-- Start PAGE EXTRACT --

The following is part of Pivotal Events that was published for our subscribers Thursday, June 18, 2009.

Signs Of The Times:

Last Year:

"Corn, Soybean Prices Rise on Global 'Buying Panic' to Avoid Food Shortages"

- Bloomberg, April 15, 2008

"Prices are soaring and stand every chance of staying high because this crisis is different."

- The Globe And Mail, April 12, 2008

"Sell in May and go away hasn't been reliable over the past 10 years."

- Financial Post, April 12, 2008

* * * * *

This Year:

"China Optimism Prompts Investors to Load Up on Commodities"

- BMO Global Commodity Strategy. May 12, 2009

"Why a Commodity Super-Boom is Inevitable"

- Prosperity Network, May 12, 2009

The reasons for the new "Super-Boom" was the usual dollar depreciation and China - same as last year's ravings.

"Hyperinflation and the Changes it is Going to Generate"

- Tactical Investor.com, May 22, 2009

Well, May has gone leaving behind another nicely-timed "silly season". A couple of weeks ago our match up of financial market statements included the one from the equivalent move in 1875, some twenty months from the start of the post-bubble bear in 1873:

"A rather sudden change has passed over the money market. The discovery of unsound business in quarters where no such discovery ought to have been made."

- The Economist, May 29, 1875

Trade union unemployment, which had been at 3.9% in 1870 declined to 0.9% in 1872. Then it increased without relief to 11.4% in 1879.

This time around, at about twenty months from the stock market high, there has been a change in the money markets with the sharp rise in short rates on June 5. This anticipated the stock market slump that began on Monday. Something similar started in May of 1931 - twenty months from the high.

So far, so good.

* * * * *

STOCK MARKETS

As each day goes by it becomes more apparent that the prosperity of the world depends upon the ability of policymakers to continue the habit of dollar depreciation. It's a maxim that stocks and commodities go up when the dollar goes down, and lately it seems that it only takes a few minutes of stability for the bulls to ramp their favourite price up. After a few unpleasant days, on Wednesday the DX down ticked and the senior indexes in NY found some relief.

But not so much in Toronto where pressures on resource sectors continued.

On the longer term, two models have been working for us. One has been that the power of a classic fall crash would set up a classic spring rebound to around April-May.

The other has been the count whereby some twenty months after the stock market high credit markets take a turn to bad health. As noted above, the hit to money markets started on June 8 and stocks set the high on June 11 at 8877 on the Dow. On the same day commodities set their high as well at CRB 266, and the bond future set its low at 112.

It is satisfying when "unconventional" research works out in calling for a rally, and then to have the probability of a failure confirmed by technical analysis. As noted last week, warnings of change were provided by a series of ChartWorks. On June 1 it was on the Canadian dollar, which we took as indicating a firming of the DX. On June 3 it was that crude had reached an Upside Exhaustion. On June 5 the call was for a correction in gold, and on June 7 it was that the dollar index had accomplished a test of the December low.

-- End PAGE EXTRACT --

Reproduce word for word everything in the market commentary from "STOCK MARKETS" down to "resource sectors continued.".

-- Start COLLECTED DATA --

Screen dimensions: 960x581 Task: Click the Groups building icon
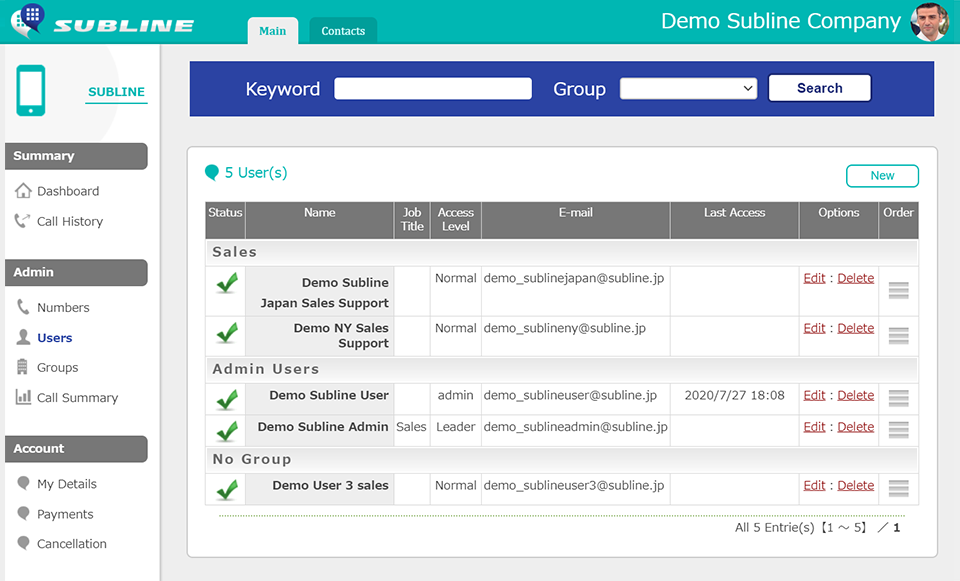tap(23, 367)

-- End COLLECTED DATA --

_FULL ANSWER_.
STOCK MARKETS

As each day goes by it becomes more apparent that the prosperity of the world depends upon the ability of policymakers to continue the habit of dollar depreciation. It's a maxim that stocks and commodities go up when the dollar goes down, and lately it seems that it only takes a few minutes of stability for the bulls to ramp their favourite price up. After a few unpleasant days, on Wednesday the DX down ticked and the senior indexes in NY found some relief.

But not so much in Toronto where pressures on resource sectors continued.